Despite the monumental passage of the Civil Rights Act of 1964, Black Americans still faced many challenges. On March 7, 1965, a young John Lewis led 600 peaceful demonstrators to participate in a march from Selma to Montgomery, Alabama. The purpose of the march was to protest the killing of Black civil rights activist Jimmie Lee Jackson by a white police officer and to encourage legislation to enforce the 15th Amendment. As the protesters approached the Edmund Pettus Bridge, they were blocked by Alabama state and local police. Refusing to stand down, protesters continued marching forward and were viciously beaten and teargassed by police. Due to the level of violence that occurred, this day would go on to be referred to as Bloody Sunday. Television coverage of the marchers being beaten sparked outrage across the nation, inspiring everyday citizens to lend their support. That August the Voting Rights Act of 1965 was signed into law, preventing any efforts to keep minorities from voting. The new law banned all voter literacy tests and provided federal examiners in certain voting jurisdictions to ensure the law was being followed.
During this period of time several important civil rights leaders lost their lives. On February 21, 1965, former Nation of Islam leader, Malcolm X, was assassinated at a rally. On April 4, 1968, Nobel Peace Prize recipient Martin Luther King Jr. was assassinated on his hotel room's balcony. Emotionally-charged looting and riots followed, and just days after King’s assassination the Fair Housing Act became law on April 11, 1968. This law prevented housing discrimination based on race, sex, national origin and religion. It was also the last major legislation to be enacted during the Civil Rights Movement.

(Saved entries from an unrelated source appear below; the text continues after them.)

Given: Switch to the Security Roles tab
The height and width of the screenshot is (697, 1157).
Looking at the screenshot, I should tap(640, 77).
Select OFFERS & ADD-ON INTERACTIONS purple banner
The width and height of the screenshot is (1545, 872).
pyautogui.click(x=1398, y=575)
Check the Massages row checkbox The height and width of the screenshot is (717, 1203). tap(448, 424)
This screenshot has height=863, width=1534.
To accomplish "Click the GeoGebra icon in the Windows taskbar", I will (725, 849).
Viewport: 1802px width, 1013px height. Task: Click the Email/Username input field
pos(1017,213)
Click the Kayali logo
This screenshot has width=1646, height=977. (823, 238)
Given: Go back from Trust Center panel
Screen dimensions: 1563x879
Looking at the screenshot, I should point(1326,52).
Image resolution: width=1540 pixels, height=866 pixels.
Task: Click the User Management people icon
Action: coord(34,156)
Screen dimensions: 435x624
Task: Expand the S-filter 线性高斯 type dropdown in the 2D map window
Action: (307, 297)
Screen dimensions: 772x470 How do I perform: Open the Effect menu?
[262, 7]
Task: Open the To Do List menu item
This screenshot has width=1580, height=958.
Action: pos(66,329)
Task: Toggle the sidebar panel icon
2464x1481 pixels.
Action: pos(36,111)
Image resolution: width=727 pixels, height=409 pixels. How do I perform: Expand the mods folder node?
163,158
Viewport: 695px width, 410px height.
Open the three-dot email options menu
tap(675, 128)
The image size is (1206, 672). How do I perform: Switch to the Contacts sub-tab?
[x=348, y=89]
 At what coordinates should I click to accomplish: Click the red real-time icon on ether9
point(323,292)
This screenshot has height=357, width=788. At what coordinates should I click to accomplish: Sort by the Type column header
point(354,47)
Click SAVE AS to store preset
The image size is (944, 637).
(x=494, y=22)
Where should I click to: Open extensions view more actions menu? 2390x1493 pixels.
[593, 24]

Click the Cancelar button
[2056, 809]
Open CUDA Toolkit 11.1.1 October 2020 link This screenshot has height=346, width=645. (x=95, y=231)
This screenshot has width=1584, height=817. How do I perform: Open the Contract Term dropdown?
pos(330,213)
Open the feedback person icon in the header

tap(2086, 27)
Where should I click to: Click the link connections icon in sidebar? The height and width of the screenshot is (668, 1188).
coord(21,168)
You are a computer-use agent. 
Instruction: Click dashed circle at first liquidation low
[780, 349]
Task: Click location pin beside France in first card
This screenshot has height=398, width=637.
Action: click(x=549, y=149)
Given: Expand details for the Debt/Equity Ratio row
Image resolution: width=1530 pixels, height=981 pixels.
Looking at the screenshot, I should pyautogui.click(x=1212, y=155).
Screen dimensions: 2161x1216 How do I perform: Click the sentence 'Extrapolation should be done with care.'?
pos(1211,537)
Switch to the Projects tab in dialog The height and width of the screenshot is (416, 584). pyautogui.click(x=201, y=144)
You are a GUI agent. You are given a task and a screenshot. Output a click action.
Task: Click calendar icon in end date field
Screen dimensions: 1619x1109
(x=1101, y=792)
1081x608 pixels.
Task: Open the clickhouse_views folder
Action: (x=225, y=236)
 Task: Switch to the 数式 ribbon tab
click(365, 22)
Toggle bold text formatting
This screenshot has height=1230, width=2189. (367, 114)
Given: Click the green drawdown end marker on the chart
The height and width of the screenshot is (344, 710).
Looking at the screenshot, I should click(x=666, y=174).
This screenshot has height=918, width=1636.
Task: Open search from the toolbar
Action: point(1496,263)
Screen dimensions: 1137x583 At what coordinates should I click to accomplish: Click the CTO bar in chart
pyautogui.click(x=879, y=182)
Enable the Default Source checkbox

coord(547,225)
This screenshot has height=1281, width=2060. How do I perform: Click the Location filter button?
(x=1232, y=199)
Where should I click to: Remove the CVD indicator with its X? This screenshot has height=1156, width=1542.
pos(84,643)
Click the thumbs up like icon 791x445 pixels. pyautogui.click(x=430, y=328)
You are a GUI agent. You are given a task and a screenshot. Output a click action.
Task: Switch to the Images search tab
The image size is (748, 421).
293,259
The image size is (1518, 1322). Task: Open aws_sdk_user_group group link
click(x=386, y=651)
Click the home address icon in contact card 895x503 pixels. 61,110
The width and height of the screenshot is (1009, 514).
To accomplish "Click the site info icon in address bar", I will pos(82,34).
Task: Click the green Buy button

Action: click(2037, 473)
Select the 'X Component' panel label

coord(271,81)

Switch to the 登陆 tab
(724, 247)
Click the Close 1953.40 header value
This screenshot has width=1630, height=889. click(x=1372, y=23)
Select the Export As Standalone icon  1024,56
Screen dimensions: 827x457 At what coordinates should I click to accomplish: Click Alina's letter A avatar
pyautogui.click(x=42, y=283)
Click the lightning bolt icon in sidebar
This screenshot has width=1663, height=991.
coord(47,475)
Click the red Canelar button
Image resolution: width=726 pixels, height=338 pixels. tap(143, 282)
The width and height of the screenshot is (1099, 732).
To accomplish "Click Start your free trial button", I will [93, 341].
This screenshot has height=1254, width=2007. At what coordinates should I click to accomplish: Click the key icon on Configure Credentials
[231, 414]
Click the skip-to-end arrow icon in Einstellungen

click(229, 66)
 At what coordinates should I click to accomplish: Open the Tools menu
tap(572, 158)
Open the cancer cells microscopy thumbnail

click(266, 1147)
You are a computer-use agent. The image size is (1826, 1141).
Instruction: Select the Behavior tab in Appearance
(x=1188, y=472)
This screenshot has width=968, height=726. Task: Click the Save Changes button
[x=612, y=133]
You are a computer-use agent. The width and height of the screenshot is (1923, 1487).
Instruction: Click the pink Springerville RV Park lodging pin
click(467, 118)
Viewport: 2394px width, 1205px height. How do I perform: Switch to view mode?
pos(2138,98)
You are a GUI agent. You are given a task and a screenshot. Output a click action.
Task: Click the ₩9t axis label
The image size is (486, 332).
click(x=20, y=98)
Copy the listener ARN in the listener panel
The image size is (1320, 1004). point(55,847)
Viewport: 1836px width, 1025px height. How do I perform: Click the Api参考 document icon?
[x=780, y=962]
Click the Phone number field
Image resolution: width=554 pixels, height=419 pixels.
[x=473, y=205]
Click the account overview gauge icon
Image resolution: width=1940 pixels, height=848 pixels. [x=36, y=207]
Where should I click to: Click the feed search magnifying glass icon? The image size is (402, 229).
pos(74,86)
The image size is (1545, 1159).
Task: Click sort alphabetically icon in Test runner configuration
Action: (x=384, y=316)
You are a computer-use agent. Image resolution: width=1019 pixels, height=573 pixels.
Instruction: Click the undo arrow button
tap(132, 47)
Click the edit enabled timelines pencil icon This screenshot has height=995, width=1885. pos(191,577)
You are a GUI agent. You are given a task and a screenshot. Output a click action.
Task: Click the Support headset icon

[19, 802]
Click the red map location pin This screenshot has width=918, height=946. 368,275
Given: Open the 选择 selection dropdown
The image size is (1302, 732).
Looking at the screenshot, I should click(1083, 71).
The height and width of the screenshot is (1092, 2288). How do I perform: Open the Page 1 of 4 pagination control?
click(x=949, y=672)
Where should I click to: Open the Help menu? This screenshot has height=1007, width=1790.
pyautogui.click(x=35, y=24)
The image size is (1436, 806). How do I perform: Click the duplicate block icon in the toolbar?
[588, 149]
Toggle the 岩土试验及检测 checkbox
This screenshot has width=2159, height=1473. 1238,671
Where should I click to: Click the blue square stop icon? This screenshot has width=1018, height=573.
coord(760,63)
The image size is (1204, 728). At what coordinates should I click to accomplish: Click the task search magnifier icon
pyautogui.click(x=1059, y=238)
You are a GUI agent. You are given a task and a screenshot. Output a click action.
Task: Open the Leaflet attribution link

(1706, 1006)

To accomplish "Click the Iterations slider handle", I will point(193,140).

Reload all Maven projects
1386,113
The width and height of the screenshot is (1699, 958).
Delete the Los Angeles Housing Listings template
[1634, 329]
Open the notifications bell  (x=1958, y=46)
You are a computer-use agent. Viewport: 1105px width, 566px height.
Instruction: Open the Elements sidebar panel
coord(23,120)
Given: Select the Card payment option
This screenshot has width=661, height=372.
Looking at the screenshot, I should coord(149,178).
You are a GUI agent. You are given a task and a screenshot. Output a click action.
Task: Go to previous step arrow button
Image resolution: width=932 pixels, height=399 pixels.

Where Does that Leave Us Today?
The enslavement of Black people in the United States lasted for more than two centuries and created a complex legal, economic, and social infrastructure that has left many disenfranchised. After going back and learning about the history of Black Americans, it is easy to see how this country has landed in the predicament that it is in. The tentacles of slavery and white supremacy have managed to slither their way into every aspect of our society today. While doing this research I was overcome by a multitude of emotions, being born and raised in the South made everything that I learned about even more personal. I felt heartbroken while reading about how my ancestors were treated as less than human. I thought about all of the parallels between what happened during past eras and what is happening with the current administration. Reading through American history can be very difficult and emotionally taxing, but there is power in knowledge. I was reminded that throughout the history of America there have always been periods of progress, followed with regress, before progress was made again. I try my best to keep that in mind whenever I think about what is happening now in this country. The United States history books are written with the blood of Black Americans, and no matter how much some may try to erase or rewrite that history, what has happened cannot be undone. Until we as a country are willing to rectify the past we are only doomed to repeat the same mistakes. In spite of all the trials and tribulations that Black people have gone through in America, I choose to remain optimistic that the pendulum will swing back towards the direction of progress. I am proud to be the descendant of such resilient people, and am eternally thankful for all of the people who put their lives on the line in order for me to have the rights that I have today. I hope that whoever is reading this chooses to lead with love and light and continue to stay in the fight for a better future.